=== Text passage ===

PHILADELPHIA, Nov. 21 (UPI) -- Men have a "fight-or-flight" response to stress while women are more likely to "tend-and-befriend," a U.S. researcher suggests.
University of Pennsylvania School of Medicine researchers found that different parts of the brain activate with different spatial and temporal profiles for men and women when they are faced with performance-related stress.
Lead author J.J. Wang said evolutionarily, males may have had to confront a stressor either by overcoming or fleeing it, while women may have responded by nurturing offspring and affiliating with social groups that maximize the survival of the species.
Thirty-two healthy subjects -- half of them women -- received functional magnetic resonance imaging scans before, during and after they underwent a challenging arithmetic task, under pressure. As a low stress control condition, participants were asked to count backward without pressure.
The researchers measured regional cerebral blood flow -- a marker of regional brain function.
In men, stress was associated with increased cerebral blood flow in the right prefrontal cortex and cerebral blood flow reduction in the left orbitofrontal cortex -- associated with higher levels of the stress hormone cortisol. The limbic system -- a part of the brain primarily involved in emotion -- was activated when the women were under stress, reported the journal Social Cognitive and Affective Neuroscience.

===

Activities:
(1) Duplicate the passage of the stress response article that opens with the words containing "In men, stress" and closes with "and Affective Neuroscience.".
(2) In the stress response article, how many healthy subjects received functional magnetic resonance imaging scans?

=== Data section ===

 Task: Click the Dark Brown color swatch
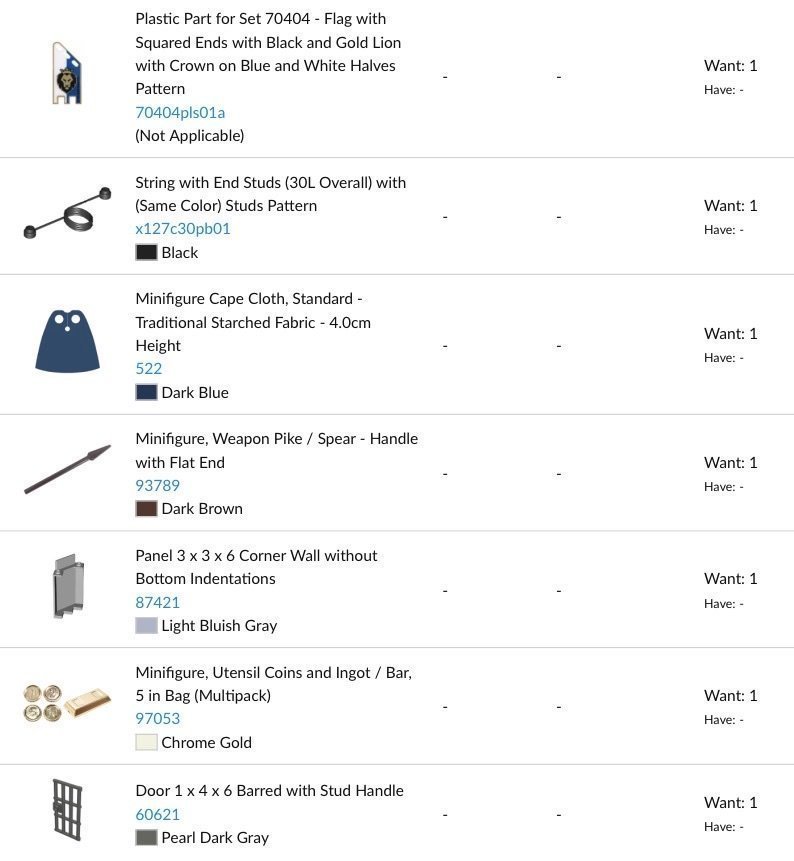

===

Exercise responses:
(1)
In men, stress was associated with increased cerebral blood flow in the right prefrontal cortex and cerebral blood flow reduction in the left orbitofrontal cortex -- associated with higher levels of the stress hormone cortisol. The limbic system -- a part of the brain primarily involved in emotion -- was activated when the women were under stress, reported the journal Social Cognitive and Affective Neuroscience.

(2) Thirty-two healthy subjects, half of them women.